What this exercise asks |
1. Please answer these questions from the failed events passage, one answer per line, marked as below:
(a) Which column does the diagnostic query sort its results by, and in what order?
(b) What smaller time windows does the passage suggest for API users in place of "Last 30 days"?
(c) Why is the error information in the default view redacted?
2. Carry on writing the failed events passage from its final sentence onward.

Source passage |

- Opening Delimiter -

Diagnose the cause of the error by running:

sql
-- Check recent query performance
SELECT
job_id,
user_email,
total_slot_ms,
total_bytes_processed,
TIMESTAMP_DIFF(end_time, start_time, SECOND) as duration_seconds
FROM `<PROJECT_ID>.region-us.INFORMATION_SCHEMA.JOBS_BY_PROJECT`
WHERE creation_time >= TIMESTAMP_SUB(CURRENT_TIMESTAMP(), INTERVAL 1 DAY)
AND state = 'DONE'
AND statement_type = 'SELECT'
ORDER BY total_slot_ms DESC
LIMIT 10;

To fix these errors, try:

  • Reducing query scope
    • For Console, try switching to using legacy failed events based on telemetry data
    • If using the API, try using smaller time windows, e.g., "Last hour" or "Last day" instead of "Last 30 days"
    • Query specific error types or schemas rather than all failed events
  • Optimizing warehouse performance
    • Review your warehouse configuration and query patterns
    • Consider implementing partitioning, clustering, or other optimization strategies
    • Monitor resource usage, and adjust warehouse size as needed

Default view

The default view is a relatively simple interface that shows the number of failed events over time alongside a coarse-grained description of the problem at hand. In certain cases, the error message can be somewhat cryptic in terms of diagnosing the root cause of the error. The reason is that this information flows through Snowplow infrastructure, therefore we have redacted it substantially before it leaves your pipeline, to ensure that PII does not traverse Snowplow systems. The aggregates are served by the Console's backend:

Architecture diagram showing user-generated events flowing through the pipeline, which contains a Failed Events Aggregator, to the warehouse. Redacted aggregates pass from the aggregator through Snowplow Infrastructure and the Console API to the Console UI in the browser.

- Closing Delimiter -

Data to examine |
- Opening Delimiter -

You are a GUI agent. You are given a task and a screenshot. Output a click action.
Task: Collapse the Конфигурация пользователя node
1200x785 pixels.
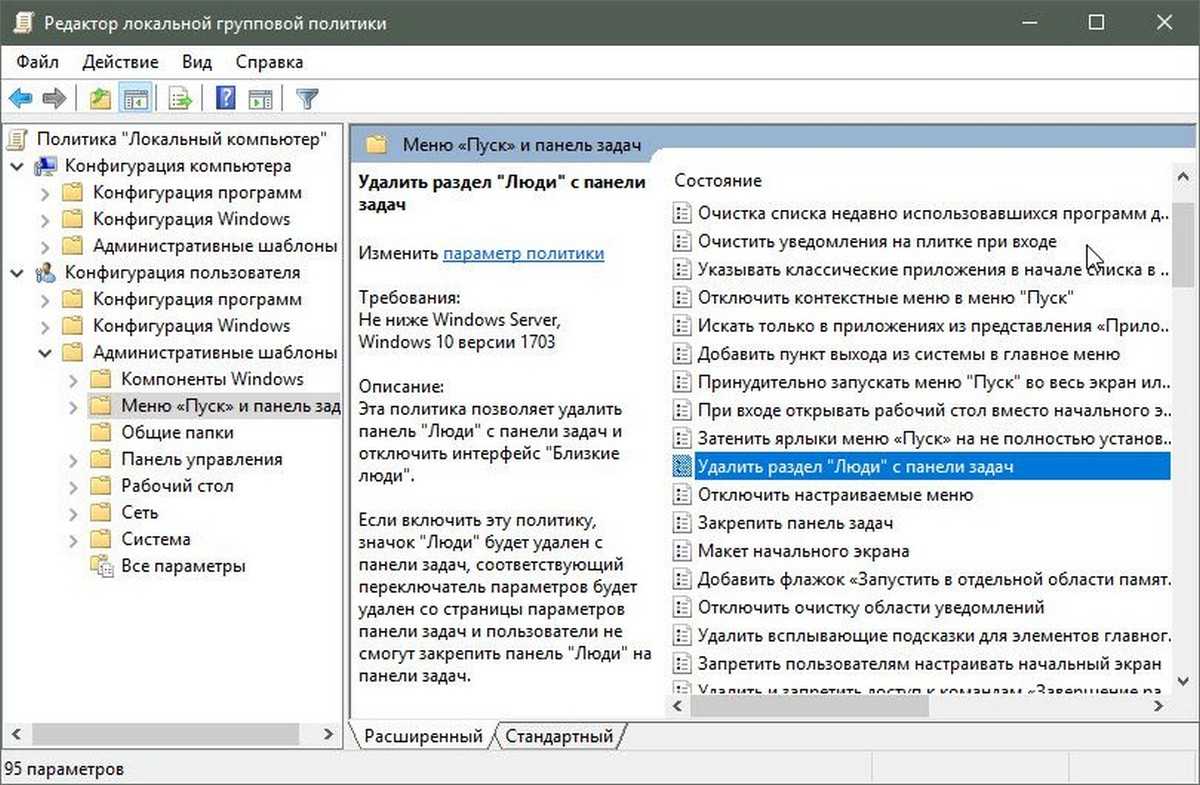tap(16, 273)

- Closing Delimiter -
- Opening Delimiter -

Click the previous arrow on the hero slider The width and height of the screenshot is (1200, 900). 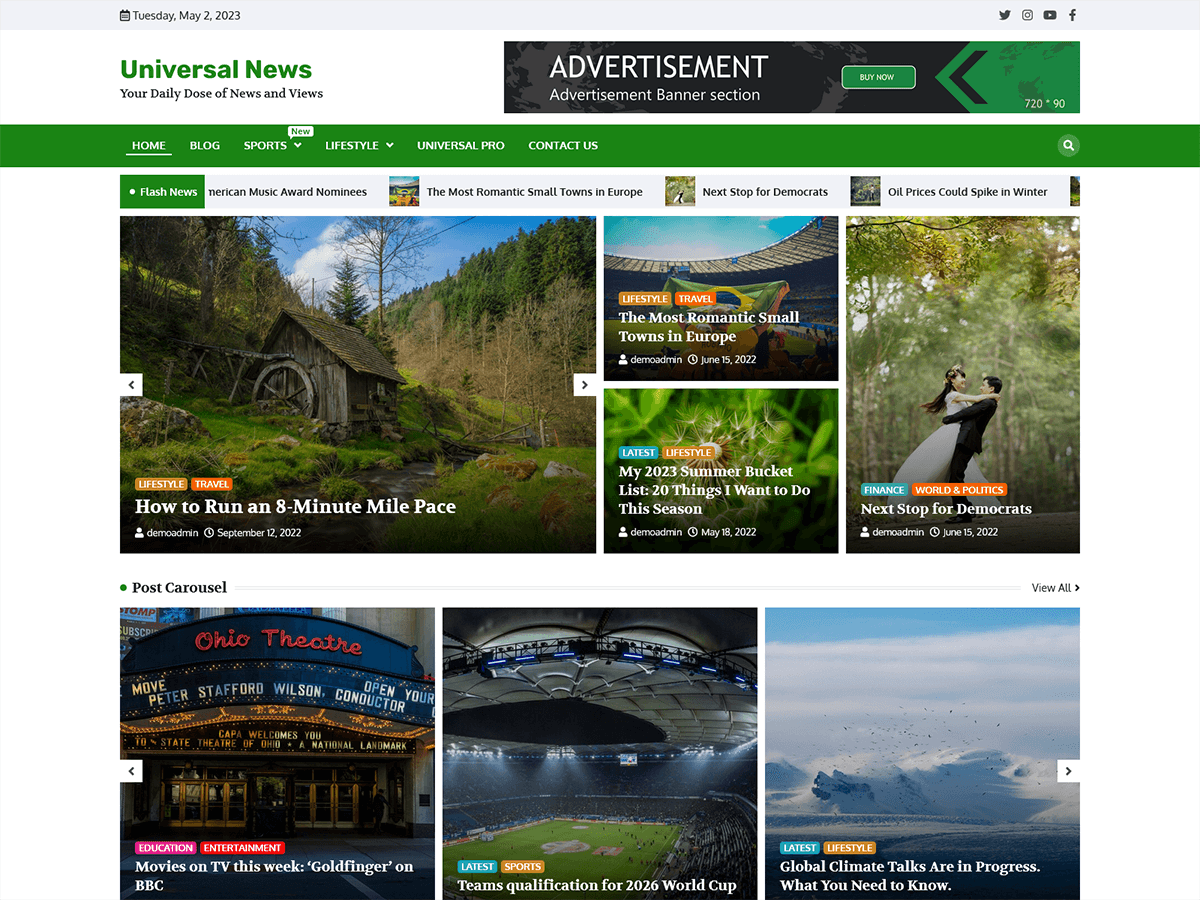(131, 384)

- Closing Delimiter -

Answers to this exercise |
1.
(a) total_slot_ms, in descending order.
(b) "Last hour" or "Last day".
(c) To ensure that PII does not traverse Snowplow systems.

2.
In this setup, you expose no additional interface to the public internet, and all failed events information is served by the Console's APIs.

Below is an example view of the failed events screen in Snowplow Console:

Tracking quality report (30-day view) showing 502.51m total events with 2.31k failed events (0.00%), a bar chart of 30-day failure trends, and a failed events by type table listing two Validation errors: load_succeeded/2-0-0 with 1.80k failures and page_view/1-0-0 with 335 failures.

This interface is intended to give you a quick representation of the volume of event failures so that action can be taken. The UI focuses on schema violation and enrichment errors at present.

We've filtered on these two types of errors to reduce noise like bot traffic that causes adapter failures for instance. All failed events can be found in your S3 or GCS storage targets partitioned by type and then date/time.

At the top there is a data quality score that compares the volume of failed events to the volume that were successfully loaded into a data warehouse.

The bar chart shows how the total number of failed events varies over time, color-coding validation and enrichment errors. The time window is 7 days be default but can be extended to 14 or 30 days.

In the table, failed events are aggregated by the unique type of failure (validation, enrichment) and the offending schema.

By selecting a particular error you are able to get more detail:

Tracking failure details page for the page_view/1-0-0 schema showing error messages for $.documentLocationUrl and $.documentPath maxLength violations, vendor com.google.analytics.measurement-protocol, tracker com.google.analytics.measurement-protocol-v1, and a 30-day trend chart with 335 total failures most recently on 12 May.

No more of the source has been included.